PROBLEM TO WORK ON: Each line from the one holding "This screenshot has width=715, height=1568." to the end of the data below must be output verbatim, with no other lines.

[Dataset entries]
[Start of Attachment]

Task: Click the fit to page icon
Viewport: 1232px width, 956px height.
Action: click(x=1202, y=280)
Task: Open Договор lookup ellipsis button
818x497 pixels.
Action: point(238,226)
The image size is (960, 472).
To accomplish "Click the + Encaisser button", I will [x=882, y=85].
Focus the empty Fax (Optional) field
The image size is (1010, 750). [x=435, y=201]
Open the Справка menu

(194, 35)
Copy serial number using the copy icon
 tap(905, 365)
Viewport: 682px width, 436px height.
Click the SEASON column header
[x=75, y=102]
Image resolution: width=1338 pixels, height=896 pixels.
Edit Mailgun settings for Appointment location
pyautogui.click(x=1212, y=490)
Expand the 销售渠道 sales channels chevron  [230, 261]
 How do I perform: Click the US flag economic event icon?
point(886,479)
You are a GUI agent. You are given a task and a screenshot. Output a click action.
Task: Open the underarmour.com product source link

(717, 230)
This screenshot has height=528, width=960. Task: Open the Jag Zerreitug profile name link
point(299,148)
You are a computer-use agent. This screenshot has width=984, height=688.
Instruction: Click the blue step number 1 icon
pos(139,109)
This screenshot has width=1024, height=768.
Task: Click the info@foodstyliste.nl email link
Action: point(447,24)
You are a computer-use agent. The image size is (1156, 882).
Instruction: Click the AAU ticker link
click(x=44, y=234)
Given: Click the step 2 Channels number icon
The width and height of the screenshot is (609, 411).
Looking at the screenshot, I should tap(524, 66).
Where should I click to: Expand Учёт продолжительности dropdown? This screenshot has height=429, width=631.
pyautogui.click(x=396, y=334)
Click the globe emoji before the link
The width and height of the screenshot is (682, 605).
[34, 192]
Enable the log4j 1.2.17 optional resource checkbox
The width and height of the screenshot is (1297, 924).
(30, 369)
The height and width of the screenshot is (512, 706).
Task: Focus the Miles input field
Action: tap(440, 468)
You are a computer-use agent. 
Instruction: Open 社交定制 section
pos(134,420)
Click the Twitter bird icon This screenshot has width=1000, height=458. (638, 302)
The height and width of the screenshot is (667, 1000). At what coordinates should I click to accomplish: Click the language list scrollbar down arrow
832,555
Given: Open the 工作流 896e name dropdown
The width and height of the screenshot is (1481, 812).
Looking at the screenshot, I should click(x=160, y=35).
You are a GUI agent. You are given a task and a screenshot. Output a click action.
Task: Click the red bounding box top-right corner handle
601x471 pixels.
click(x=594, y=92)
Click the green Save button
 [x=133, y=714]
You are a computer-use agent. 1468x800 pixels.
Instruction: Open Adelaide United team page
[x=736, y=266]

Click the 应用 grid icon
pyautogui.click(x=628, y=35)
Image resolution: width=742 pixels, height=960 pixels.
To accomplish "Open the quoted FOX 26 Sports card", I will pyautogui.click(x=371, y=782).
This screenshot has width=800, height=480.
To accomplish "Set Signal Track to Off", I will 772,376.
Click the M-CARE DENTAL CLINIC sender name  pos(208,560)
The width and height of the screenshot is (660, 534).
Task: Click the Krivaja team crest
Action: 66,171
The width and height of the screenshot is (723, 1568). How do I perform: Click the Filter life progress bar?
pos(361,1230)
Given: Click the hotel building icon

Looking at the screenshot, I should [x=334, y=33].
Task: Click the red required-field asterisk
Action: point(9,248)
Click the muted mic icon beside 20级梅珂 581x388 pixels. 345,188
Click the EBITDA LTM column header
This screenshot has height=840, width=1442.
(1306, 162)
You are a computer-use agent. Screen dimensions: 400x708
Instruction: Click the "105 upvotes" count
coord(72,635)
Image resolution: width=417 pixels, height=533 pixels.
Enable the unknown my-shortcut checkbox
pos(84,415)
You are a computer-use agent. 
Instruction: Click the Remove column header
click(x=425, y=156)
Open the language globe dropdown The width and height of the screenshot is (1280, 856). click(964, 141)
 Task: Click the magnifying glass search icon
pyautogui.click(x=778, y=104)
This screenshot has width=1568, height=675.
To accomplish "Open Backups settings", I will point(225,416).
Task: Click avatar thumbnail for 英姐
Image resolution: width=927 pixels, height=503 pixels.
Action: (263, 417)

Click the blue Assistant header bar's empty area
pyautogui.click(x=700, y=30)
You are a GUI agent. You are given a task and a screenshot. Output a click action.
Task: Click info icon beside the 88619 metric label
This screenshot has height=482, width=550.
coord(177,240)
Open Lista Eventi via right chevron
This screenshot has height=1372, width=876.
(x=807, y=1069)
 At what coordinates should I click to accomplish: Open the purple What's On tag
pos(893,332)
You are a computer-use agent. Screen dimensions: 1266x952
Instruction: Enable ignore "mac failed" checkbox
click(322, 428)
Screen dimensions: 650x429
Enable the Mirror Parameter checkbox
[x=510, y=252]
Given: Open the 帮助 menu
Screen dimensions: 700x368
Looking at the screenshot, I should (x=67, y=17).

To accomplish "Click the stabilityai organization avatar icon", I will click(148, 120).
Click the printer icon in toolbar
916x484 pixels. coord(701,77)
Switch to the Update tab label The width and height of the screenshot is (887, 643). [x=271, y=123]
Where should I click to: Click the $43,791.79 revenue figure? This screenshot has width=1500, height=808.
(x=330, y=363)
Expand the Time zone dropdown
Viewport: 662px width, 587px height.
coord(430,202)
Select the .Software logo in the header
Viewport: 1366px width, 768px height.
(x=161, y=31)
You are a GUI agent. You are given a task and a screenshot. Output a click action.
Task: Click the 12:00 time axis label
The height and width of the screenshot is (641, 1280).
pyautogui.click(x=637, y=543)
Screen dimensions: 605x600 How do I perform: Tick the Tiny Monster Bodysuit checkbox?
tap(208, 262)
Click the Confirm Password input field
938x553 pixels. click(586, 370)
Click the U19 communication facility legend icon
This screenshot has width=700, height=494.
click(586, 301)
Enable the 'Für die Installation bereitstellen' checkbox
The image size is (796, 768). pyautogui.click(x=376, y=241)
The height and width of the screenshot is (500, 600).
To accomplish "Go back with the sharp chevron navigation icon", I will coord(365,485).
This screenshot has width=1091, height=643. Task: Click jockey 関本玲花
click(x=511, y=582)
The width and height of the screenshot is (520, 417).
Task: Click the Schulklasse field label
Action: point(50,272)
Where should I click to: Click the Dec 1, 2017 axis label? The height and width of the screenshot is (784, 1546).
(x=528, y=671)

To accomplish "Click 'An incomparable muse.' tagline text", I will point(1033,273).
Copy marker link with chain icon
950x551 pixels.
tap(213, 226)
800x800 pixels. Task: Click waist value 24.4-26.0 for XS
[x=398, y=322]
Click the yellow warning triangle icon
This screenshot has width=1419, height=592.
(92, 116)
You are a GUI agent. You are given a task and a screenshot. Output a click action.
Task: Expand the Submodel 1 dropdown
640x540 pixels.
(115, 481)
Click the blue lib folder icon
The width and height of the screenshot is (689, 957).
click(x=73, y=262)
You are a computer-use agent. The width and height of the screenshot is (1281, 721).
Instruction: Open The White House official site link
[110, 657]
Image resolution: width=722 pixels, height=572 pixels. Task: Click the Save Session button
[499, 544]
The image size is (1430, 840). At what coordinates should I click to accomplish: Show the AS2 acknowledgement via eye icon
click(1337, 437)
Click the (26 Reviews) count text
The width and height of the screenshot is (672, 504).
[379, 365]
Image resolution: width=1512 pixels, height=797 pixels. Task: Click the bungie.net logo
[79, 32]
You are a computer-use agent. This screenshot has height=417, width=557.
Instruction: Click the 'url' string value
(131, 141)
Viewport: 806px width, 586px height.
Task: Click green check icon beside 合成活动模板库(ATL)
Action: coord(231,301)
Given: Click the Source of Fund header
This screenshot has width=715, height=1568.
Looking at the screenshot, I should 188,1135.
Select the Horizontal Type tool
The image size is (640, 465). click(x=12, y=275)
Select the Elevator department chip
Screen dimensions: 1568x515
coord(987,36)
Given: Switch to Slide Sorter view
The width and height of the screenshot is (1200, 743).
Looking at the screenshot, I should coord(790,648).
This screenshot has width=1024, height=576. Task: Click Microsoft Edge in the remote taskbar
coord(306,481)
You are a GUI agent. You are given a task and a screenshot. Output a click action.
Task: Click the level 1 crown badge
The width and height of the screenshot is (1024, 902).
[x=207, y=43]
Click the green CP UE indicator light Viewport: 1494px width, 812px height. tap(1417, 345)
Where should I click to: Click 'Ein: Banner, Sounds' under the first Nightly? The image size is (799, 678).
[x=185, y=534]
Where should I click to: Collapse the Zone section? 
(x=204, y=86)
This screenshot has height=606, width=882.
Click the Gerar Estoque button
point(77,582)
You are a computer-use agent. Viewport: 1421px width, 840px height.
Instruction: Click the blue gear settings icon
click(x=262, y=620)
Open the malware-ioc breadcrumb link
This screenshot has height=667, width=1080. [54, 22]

[End of Attachment]

RESPONSE BELOW:
This screenshot has width=715, height=1568.
Looking at the screenshot, I should 188,1135.
Select the Horizontal Type tool
The image size is (640, 465). click(x=12, y=275)
Select the Elevator department chip
Screen dimensions: 1568x515
coord(987,36)
Given: Switch to Slide Sorter view
The width and height of the screenshot is (1200, 743).
Looking at the screenshot, I should coord(790,648).
This screenshot has width=1024, height=576. Task: Click Microsoft Edge in the remote taskbar
coord(306,481)
You are a GUI agent. You are given a task and a screenshot. Output a click action.
Task: Click the level 1 crown badge
The width and height of the screenshot is (1024, 902).
[x=207, y=43]
Click the green CP UE indicator light Viewport: 1494px width, 812px height. tap(1417, 345)
Where should I click to: Click 'Ein: Banner, Sounds' under the first Nightly? The image size is (799, 678).
[x=185, y=534]
Where should I click to: Collapse the Zone section? 
(x=204, y=86)
This screenshot has height=606, width=882.
Click the Gerar Estoque button
point(77,582)
You are a computer-use agent. Viewport: 1421px width, 840px height.
Instruction: Click the blue gear settings icon
click(x=262, y=620)
Open the malware-ioc breadcrumb link
This screenshot has height=667, width=1080. [54, 22]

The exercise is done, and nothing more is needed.